My manager said to me "I don't want you playing those soft roles".  "Huh" I said, "soft roles meaning what"?  Confused by this comment, and listening to a person who represents me beat around the bush.  This is a big thing I am finding in LA.  Playing or Being Gay is still a little forbidden.  When if you look at Television, the gays and gay characters, are taking over the small and big screen.  I don't mind playing a "soft role" or a gay role (which is what I'm assuming he meant) .  I don't mind at all... Yes I don't want to play a drag queen or big flamboyant person, because I don't want to be doomed to being typed cast like that the rest of my life.  What is wrong with playing gay?  There are all different types of gay.  I admit I would prefer to play straight, or a  neutral role, because that is all I played all my life.  I love being an actor, because I get to use myself, every side of myself, drawing from me, and who I am, and playing it as best as I can.  Becoming someone else, but always using my many crazy selves as the outline .  If that makes any sense?  I have to get in where I fit in, and if playing "soft" roles get me in the door, bring it on!!!!

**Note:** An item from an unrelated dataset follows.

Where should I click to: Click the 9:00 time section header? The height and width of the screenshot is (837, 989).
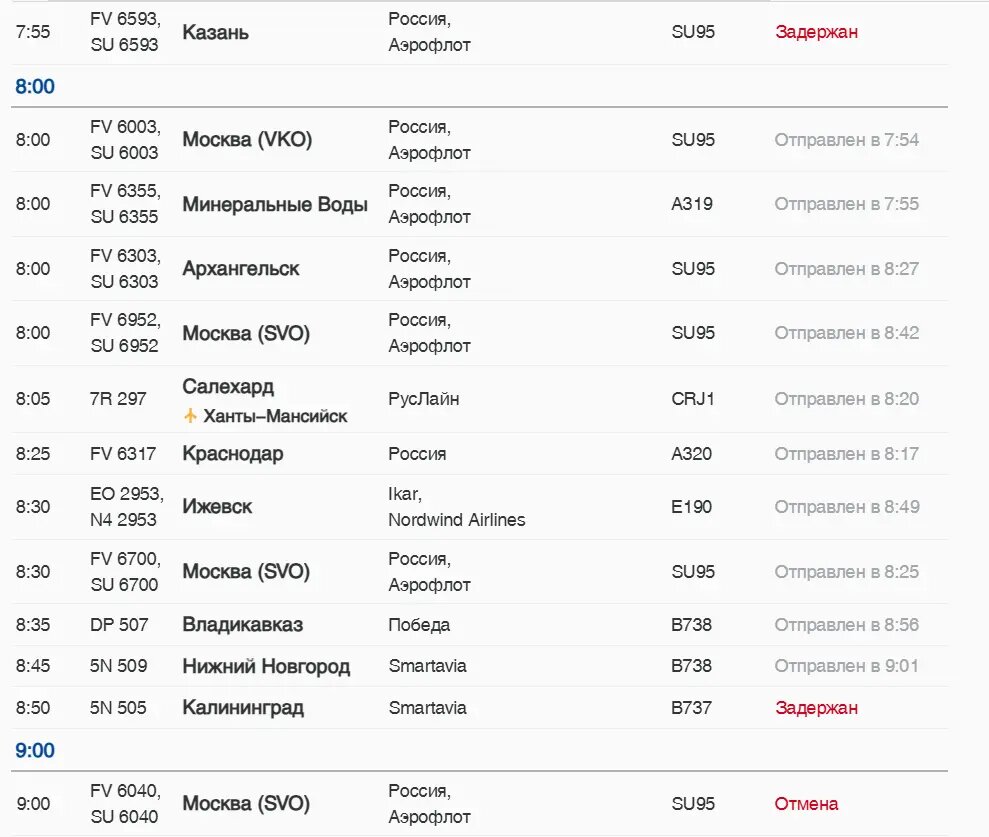[35, 751]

At the end of the day, I have faith in GOD, and I know that I am supposed to be here right now typing this blog entry to the world.  I am supposed to be honest, and believe in myself.  I know what my heart wants more then anything in the world.  I trust in my faith, and my spirit.   I trained and worked so hard for this, and I deserve a shot just like anyone else.  Am I Crazy?  Yes, you have to be crazy to pack up your bags and do what I am doing.  I AM HERE PEOPLE, and I Am Not Ready To Give Up Just Yet!

Let's try something new in Hollywood, let's tell the truth, therefore I will end this entry with a declaration.  I, J.R. Whittington, legally known as James Ricardo Whittington, I am a 37 year old, African American, Homosexual, Christian who moved to LA! Up Against All Odds!